[EXTRACTED MATERIAL Boundary: Start]

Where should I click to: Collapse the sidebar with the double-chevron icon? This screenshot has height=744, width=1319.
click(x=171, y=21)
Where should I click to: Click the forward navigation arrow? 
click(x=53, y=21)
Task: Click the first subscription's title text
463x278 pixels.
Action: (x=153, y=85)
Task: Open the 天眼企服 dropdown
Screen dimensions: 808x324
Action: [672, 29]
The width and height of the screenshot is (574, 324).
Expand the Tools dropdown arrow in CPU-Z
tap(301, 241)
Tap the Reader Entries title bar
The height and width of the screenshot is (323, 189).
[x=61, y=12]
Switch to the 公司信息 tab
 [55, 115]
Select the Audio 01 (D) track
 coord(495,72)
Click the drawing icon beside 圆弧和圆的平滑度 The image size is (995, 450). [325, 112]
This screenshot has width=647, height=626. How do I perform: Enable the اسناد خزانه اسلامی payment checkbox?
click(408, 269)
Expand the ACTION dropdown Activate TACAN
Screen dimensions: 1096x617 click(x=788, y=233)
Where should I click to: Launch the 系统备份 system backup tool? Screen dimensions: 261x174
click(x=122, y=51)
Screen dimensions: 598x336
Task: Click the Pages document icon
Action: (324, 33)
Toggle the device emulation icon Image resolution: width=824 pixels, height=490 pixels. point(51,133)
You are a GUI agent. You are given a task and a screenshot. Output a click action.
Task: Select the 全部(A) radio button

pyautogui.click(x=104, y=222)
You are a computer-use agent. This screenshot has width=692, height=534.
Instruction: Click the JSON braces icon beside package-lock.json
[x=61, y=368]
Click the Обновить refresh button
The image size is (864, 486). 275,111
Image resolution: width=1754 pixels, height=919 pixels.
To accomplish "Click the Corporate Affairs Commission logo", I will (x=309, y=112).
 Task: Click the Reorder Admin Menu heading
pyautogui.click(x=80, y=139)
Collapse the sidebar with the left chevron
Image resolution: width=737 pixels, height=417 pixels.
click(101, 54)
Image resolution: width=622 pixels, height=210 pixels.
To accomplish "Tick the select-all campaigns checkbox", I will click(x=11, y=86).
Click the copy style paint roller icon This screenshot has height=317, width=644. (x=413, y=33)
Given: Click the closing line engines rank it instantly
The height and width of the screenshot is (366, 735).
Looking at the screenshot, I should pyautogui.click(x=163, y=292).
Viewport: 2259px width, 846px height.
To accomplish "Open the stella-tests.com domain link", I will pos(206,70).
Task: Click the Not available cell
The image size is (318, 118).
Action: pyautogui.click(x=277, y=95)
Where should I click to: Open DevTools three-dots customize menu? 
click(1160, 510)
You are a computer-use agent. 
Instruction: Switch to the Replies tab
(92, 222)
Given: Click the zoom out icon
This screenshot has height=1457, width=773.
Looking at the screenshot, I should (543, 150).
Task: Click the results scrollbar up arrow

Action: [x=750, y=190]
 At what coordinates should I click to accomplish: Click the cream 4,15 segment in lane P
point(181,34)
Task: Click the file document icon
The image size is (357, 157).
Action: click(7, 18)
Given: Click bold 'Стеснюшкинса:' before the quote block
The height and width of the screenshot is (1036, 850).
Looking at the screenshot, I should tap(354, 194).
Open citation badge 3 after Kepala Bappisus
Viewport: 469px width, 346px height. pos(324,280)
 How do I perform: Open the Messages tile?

[EXTRACTED MATERIAL Boundary: End]

Show every line in the listing above that carries the word "will".

**REPLY TO THE TASK**
To accomplish "Click the Corporate Affairs Commission logo", I will (x=309, y=112).
To accomplish "Tick the select-all campaigns checkbox", I will click(x=11, y=86).
To accomplish "Open the stella-tests.com domain link", I will pos(206,70).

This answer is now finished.